Es como si viviéramos en un barrio donde un capo inexperto descubre el precio del poder y lo acepta

Siempre me he preguntado por qué hay tantas películas buenas sobre la mafia. Podría ser porque les interesa a los buenos directores (Sternberg, Scorsese, Coppola, Brian de Palma, Di Stefano…) y las interpretan buenos actores (Al Pacino, Robert de Niro, Joe Pesci, Favino), pero hay algo más. La mafia es un tema eterno en nuestra sociedad como el amor, la muerte o la propia vida. He llegado a soportar que me salpicara la sangre de un ajuste de cuentas en la pantalla sólo por ver ese retrato turbio de excesos y venganzas; su particular código administrado con magisterio por héroes y antihéroes. El repertorio coral formado fieles lacayos, aprendices fanfarrones y traidores; bienintencionados en un mundo corrompido que les aboca al mal y algún futuro capo cuyo timbre de gloria es ensuciarse las manos para proteger a los suyos.
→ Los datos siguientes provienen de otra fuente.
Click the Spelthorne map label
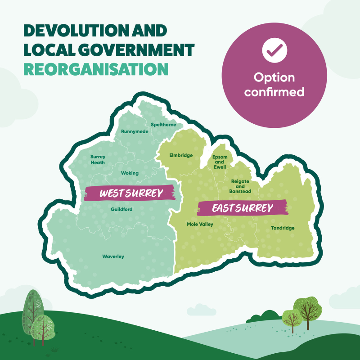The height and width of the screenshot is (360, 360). [x=164, y=124]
La inquietante música que suena a crimen organizado.

Días atrás, cuando se negociaba en secreto la amnistía con los delincuentes que se han de favorecer con ella, se me vino a la mente ese cine de gángsteres, esta vez sin el atractivo de cierto sentido del honor que impregna a la verdadera mafia. El ajuste de cuentas del procés lo pagamos todos. Es como si viviéramos en un barrio donde un capo inexperto descubre el precio del poder y lo acepta mientras los enemigos reafirman su territorio y su prestigio y, sobre todo, su capacidad de intimidar y exigir. En ese camino de la supuesta gloria, con la excusa de protegernos, nos hace vivir entre el temor a sus privilegiados y la pena por el enfrentamiento con los que sólo queremos respeto, igualdad y convivencia. Para ellos no valen ni la justicia ni la ley, tienen la suya propia.

Me dio ternura ver a Bolaños, a lo Pesci, felicitarse a sí mismo por traicionar su palabra y la de los suyos, vendiendo como una victoria lo que sólo es una triste venta en un negocio sucio. Daba vergüenza ajena. Segundos después, aparecía el apadrinado Koldo, a lo Gandolfini, complacido por las mariscadas ordinarias, los favores prestados y el incalculable precio de su silencio. María Jesús Montero, fiel al papel machista de las mujeres de la mafia, guarda la casa. Yolanda Díaz, acicalada, ande en busca de un mejor amante para dar su poco de pimienta al guion. Marlaska vigila todas las esquinas y Torres da las órdenes de ejecución. El fin de la peli es previsible: sólo queda que se traicionen entre ellos.